Blitzkrieg in en usta komutanlarından bir kaç örnek verilirse, Guderian, Rommel, Manstein, Rundstedt en unlu isimler olacaklardır.[4]




I. Dünya Savaşı'nda "Cephelerin Kilitlenmesi"
I. Dünya Savaşı'nda hakim askeri doktrin, düşman savunma hatlarına direkt olarak taarruz ederek cephe hattının genelinde düşman kuvvetlerinin imha edilmesi şeklinde formüle edilebilir. Bu saldırı tekniği kabaca, topçu bataryalarının bir Hazırlık ateşinin ardından piyade taarruzu şeklinde uygulanıyordu. Hazırlık ateşiyle yıpranmış düşman siperlerinin, düşman ateşi altında dalgalar halinde ilerleyen piyadelerce ele geçirilmesine çalışılmaktaydı.

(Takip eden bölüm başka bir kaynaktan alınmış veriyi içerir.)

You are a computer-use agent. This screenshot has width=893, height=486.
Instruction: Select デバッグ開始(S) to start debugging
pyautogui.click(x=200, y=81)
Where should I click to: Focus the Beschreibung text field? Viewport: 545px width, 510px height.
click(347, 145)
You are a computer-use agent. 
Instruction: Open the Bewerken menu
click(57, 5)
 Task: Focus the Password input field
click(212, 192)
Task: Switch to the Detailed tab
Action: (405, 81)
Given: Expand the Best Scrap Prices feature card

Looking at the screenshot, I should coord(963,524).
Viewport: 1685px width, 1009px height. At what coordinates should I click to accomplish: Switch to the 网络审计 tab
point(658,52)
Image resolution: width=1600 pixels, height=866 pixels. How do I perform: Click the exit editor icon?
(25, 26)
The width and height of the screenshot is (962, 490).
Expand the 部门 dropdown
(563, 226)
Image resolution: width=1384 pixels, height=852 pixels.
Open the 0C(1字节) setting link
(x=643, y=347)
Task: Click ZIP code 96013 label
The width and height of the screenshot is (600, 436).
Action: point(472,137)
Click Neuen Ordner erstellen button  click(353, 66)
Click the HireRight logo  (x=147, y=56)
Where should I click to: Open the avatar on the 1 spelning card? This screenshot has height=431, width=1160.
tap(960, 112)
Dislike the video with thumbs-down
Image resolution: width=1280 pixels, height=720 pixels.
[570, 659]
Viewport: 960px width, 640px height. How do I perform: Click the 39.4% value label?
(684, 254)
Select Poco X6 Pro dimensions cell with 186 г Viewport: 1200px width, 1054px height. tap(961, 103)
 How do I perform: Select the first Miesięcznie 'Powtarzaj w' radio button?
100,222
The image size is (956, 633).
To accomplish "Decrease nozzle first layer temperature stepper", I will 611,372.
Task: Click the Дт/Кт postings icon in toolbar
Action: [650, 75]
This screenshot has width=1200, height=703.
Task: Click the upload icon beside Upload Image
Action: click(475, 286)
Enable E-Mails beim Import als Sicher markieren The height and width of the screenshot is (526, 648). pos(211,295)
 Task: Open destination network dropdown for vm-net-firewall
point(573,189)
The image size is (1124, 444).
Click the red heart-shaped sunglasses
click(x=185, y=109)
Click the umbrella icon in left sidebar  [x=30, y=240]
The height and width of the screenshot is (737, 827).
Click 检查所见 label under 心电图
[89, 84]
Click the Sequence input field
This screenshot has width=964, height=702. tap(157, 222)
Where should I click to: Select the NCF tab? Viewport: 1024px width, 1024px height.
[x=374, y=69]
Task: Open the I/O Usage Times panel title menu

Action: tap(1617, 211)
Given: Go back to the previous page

Ne var ki, silah teknolojisindeki gelişmelerle atış gücü artan ateşli silahlar, özellikle de seri atış yapabilen makineli tüfekler, bu piyade dalgalarının ilerleyişini etkisiz hale getirmiştir. I. Dünya Savaşı'nın deneyimlerinde, karşılıklı olarak ardarda girişilen bu piyade taarruzları, yoğun düşman ateşi altında eriyip gitmiş, cepheler kilitlenme noktasına gelmiştir.

Ayrıca zaman zaman düşman tarafından ele geçirilen siperlerin, savunma sisteminde yarattığı krizlerle başa çıkabilmek için, derinlemesine bir savunma sistemi de geliştirilmiştir. Böylece ön taraftaki savunma hatlarının gerisinde de tahkimatlar yapılmış, siperler kazılmıştır. Taraflardan biri, düşman hatlarını yardığında derinlemesine ilerleyemiyor, ardındaki savunma sistemlerine çarpıyordu.

I. Dünya Savaşı'nın sonlarında denenen yeni bir silah, cephelerin kilitlenmesini açabilecek bir anahtar olma umudu vaat etmiştir, tank. Zırhlı olması, piyadeye oranla çok daha hızlı ilerleyebilmesi, üstelik paletleri dolayısıyla her türlü arazi yapısında ve yüksek ateş gücünü taşıyabilecek bir platform olmasıyla son derece etkili bir silah olarak ortaya çıkmıştır tank.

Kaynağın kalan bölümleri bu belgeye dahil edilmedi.